§ TRY IT: Would you copy the records exactly, leaving the pictures out?

§ SUPPLIED MATERIAL:
○ ○ ○ ○ ○

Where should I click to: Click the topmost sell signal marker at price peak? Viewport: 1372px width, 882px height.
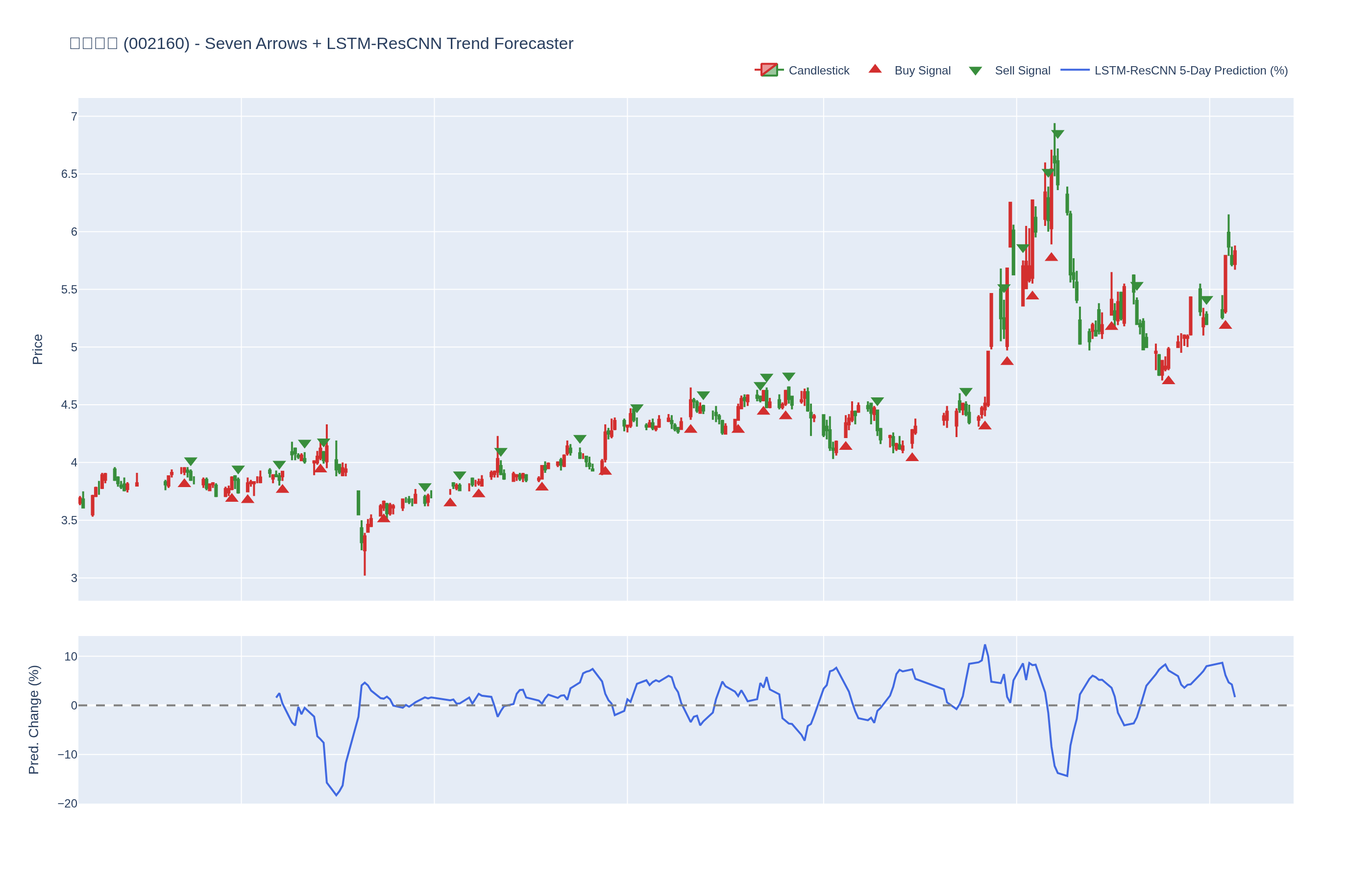click(x=1057, y=133)
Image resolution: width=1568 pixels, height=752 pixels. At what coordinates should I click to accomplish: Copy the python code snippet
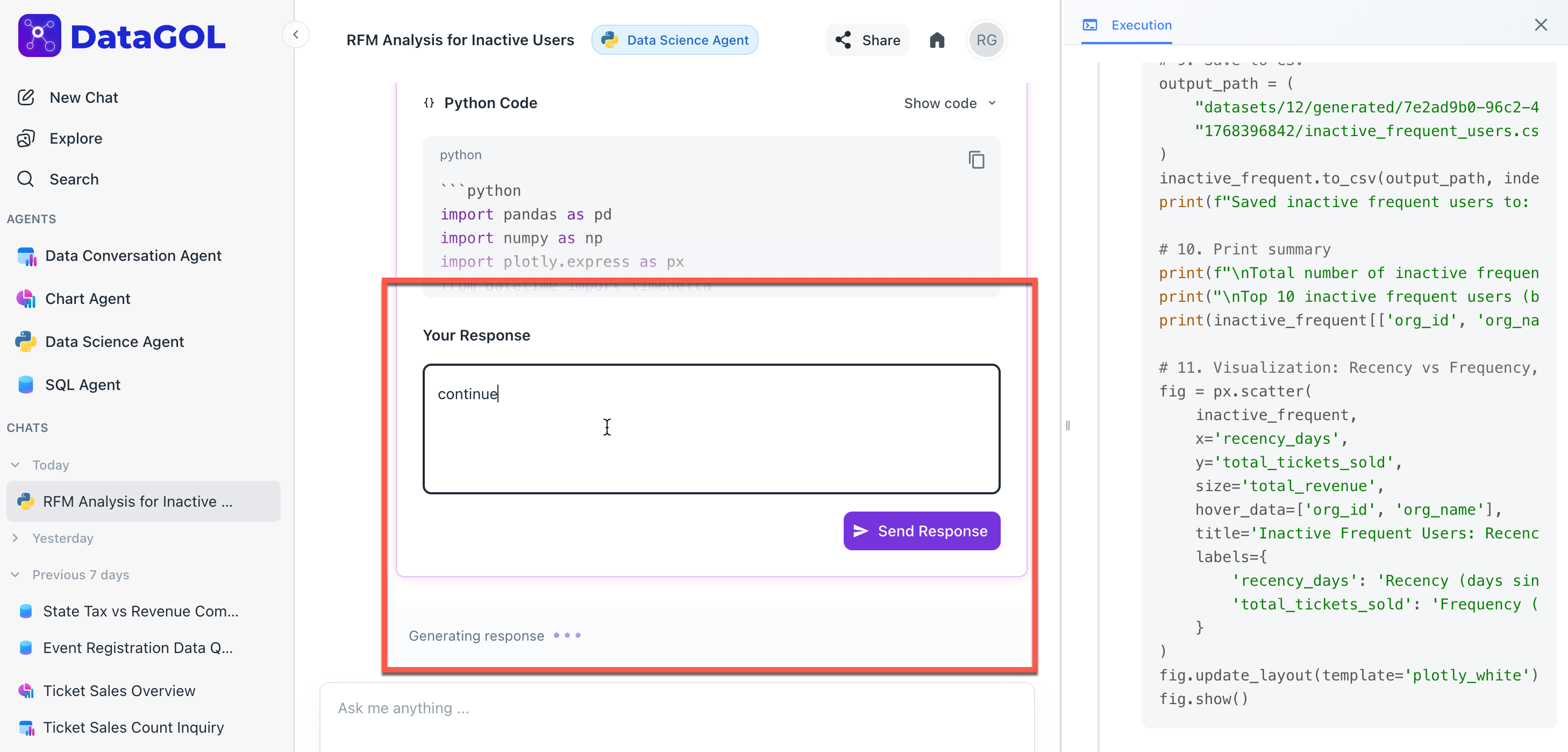tap(977, 160)
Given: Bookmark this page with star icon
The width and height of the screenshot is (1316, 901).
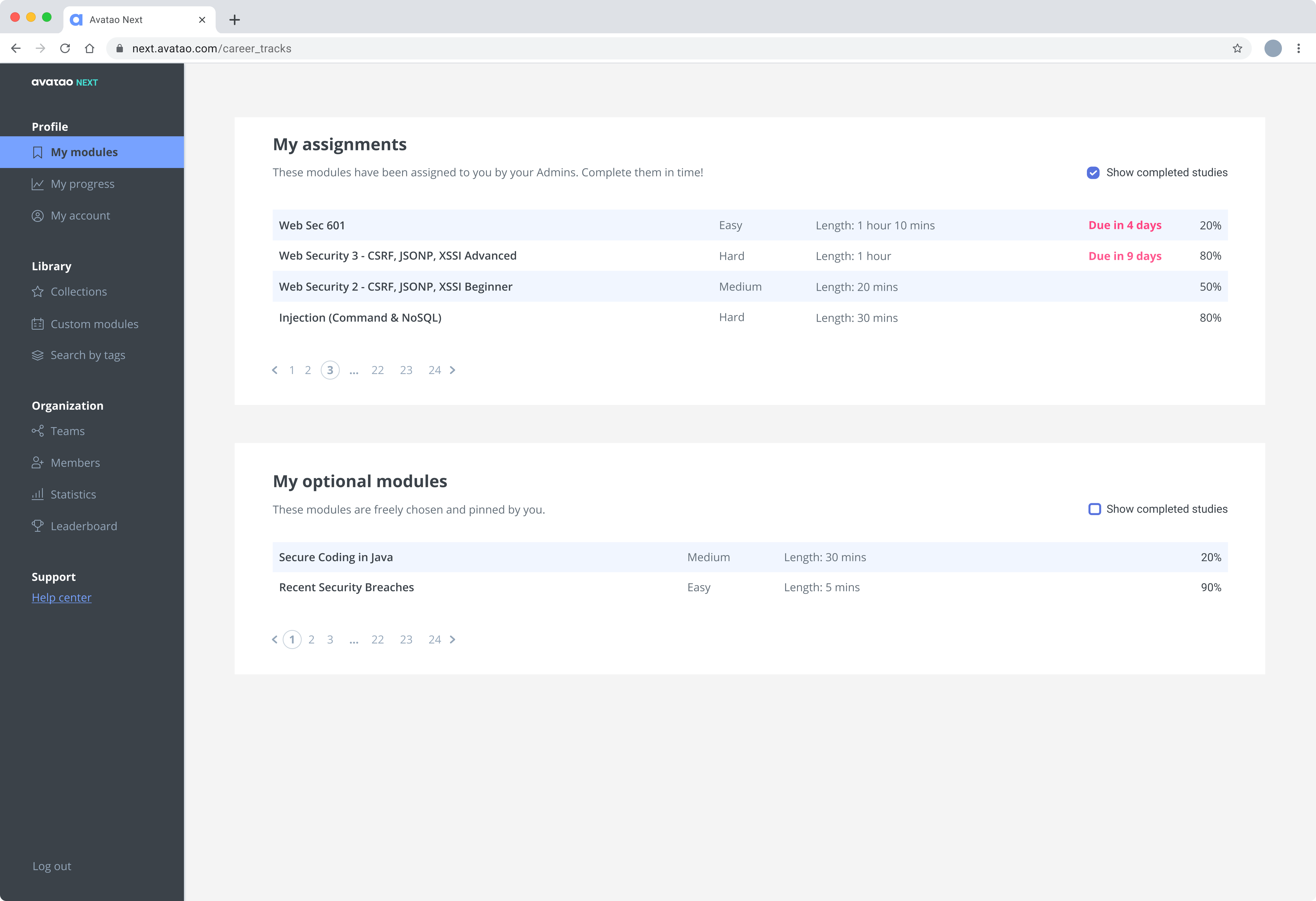Looking at the screenshot, I should click(1237, 49).
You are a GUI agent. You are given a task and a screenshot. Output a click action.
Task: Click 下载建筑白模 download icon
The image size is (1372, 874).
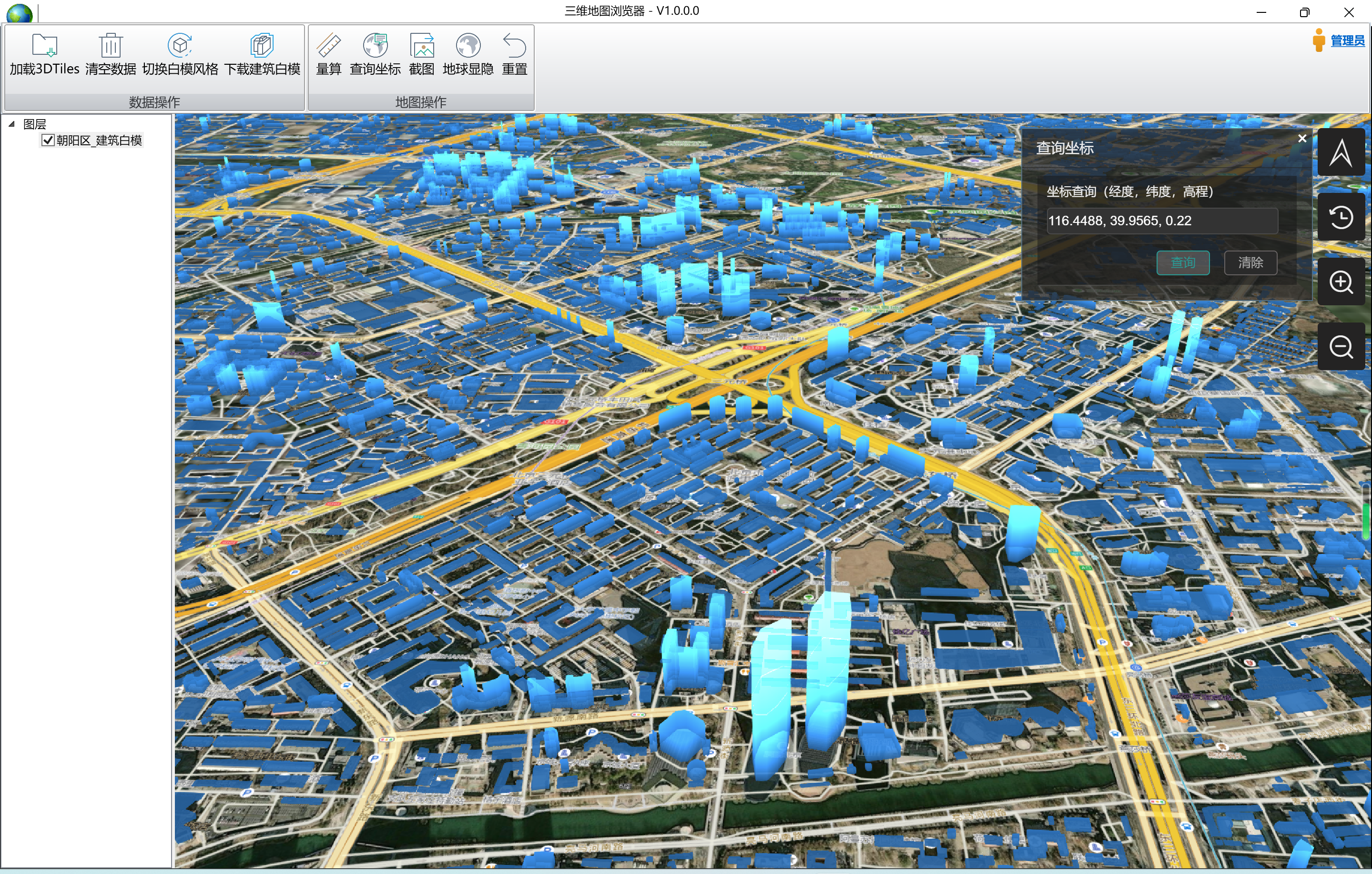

○ ○ ○ ○ ○

§ FINISHED EXERCISE:
Where should I click to: Click the topmost sell signal marker at price peak? Viewport: 1372px width, 882px height.
click(x=1057, y=133)
Image resolution: width=1568 pixels, height=752 pixels. At what coordinates should I click to accomplish: Copy the python code snippet
tap(977, 160)
Given: Bookmark this page with star icon
The width and height of the screenshot is (1316, 901).
Looking at the screenshot, I should click(1237, 49).
You are a GUI agent. You are given a task and a screenshot. Output a click action.
Task: Click 下载建筑白模 download icon
The image size is (1372, 874).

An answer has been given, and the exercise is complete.